◆ Required task 1 ◆
List every term in the expression that the question in the algebra thread below asks to solve.
◆ Required task 2 ◆
From the algebra thread below, quote the passage from "How do you solve" up to and including "of like terms.".
◆ Required task 3 ◆
Using the algebra thread below, decide whether each statement agrees with it. Answer yes or no for each, and quote the words that settle it.
(a) Like terms are terms with the same variables and the same exponents.
(b) Constant terms do not count as like terms.
(c) The common factor taken outside in the solution is 4.

Question

How do you solve $25-4x+6x+15$ .

Answer 1

Hint: To solve $25-4x+6x+15$ , we have to combine the like terms. Then we will add each set of like terms since like terms can only be added and subtracted. We can either leave the answer as it is or take the common factor outside.

Complete step-by-step solution:
We have to solve $25-4x+6x+15$ . For this we have to combine the like terms.
$\Rightarrow \left( 25+15 \right)+\left( -4x+6x \right)$
Now, let us add the first set of like terms.
\[\Rightarrow 40+\left( -4x+6x \right)\]
Let us add the terms containing x, that is, we have to add the coefficients of x.
\[\Rightarrow 40+2x\]
We can either leave the answer as it is or take the common factor outside. Here, we can see that 2 is a common factor.
\[\Rightarrow 2\left( 20+x \right)\]
Hence, the answer is \[40+2x\] or \[2\left( 20+x \right)\] .

Note: Students must know basic number laws to solve these types of problems. They must know what the terms are. Like terms are the terms with same variables along with same exponents. Constant terms are also like terms. We cannot solve the given expression since the expression is not equated to some value. We can also simplify the given expression as follows.
We have first combined the terms in x.
$25+\left( -4x+6x \right)+15$
Let us add the terms in x.
$\Rightarrow 25+2x+15$
We have to use commutative property to group the constants.
We know that $a+b=b+c$ . Hence we can write the above equation as
$\Rightarrow 25+15+2x$
Let us add the constant terms. We will get
$\Rightarrow 40+2x$

◆ Given material ◆

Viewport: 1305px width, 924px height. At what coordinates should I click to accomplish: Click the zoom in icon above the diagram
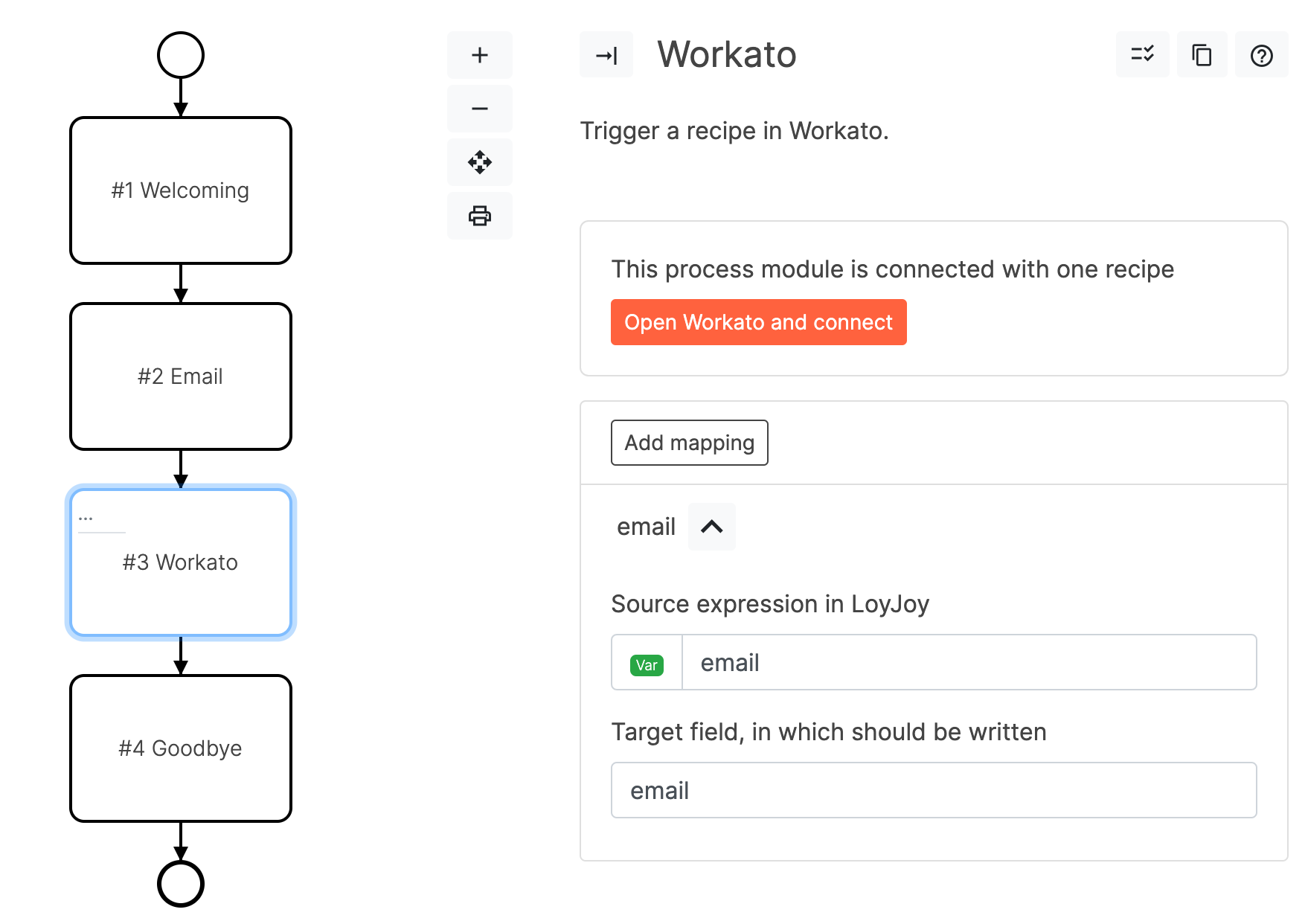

◆ Task solution 1 ◆
25, −4x, 6x, 15

◆ Task solution 2 ◆
How do you solve $25-4x+6x+15$ .

Answer 1

Hint: To solve $25-4x+6x+15$ , we have to combine the like terms. Then we will add each set of like terms since like terms can only be added and subtracted. We can either leave the answer as it is or take the common factor outside.

Complete step-by-step solution:
We have to solve $25-4x+6x+15$ . For this we have to combine the like terms.
$\Rightarrow \left( 25+15 \right)+\left( -4x+6x \right)$
Now, let us add the first set of like terms.

◆ Task solution 3 ◆
(a) Yes: "Like terms are the terms with same variables along with same exponents."
(b) No: "Constant terms are also like terms."
(c) No: "Here, we can see that 2 is a common factor."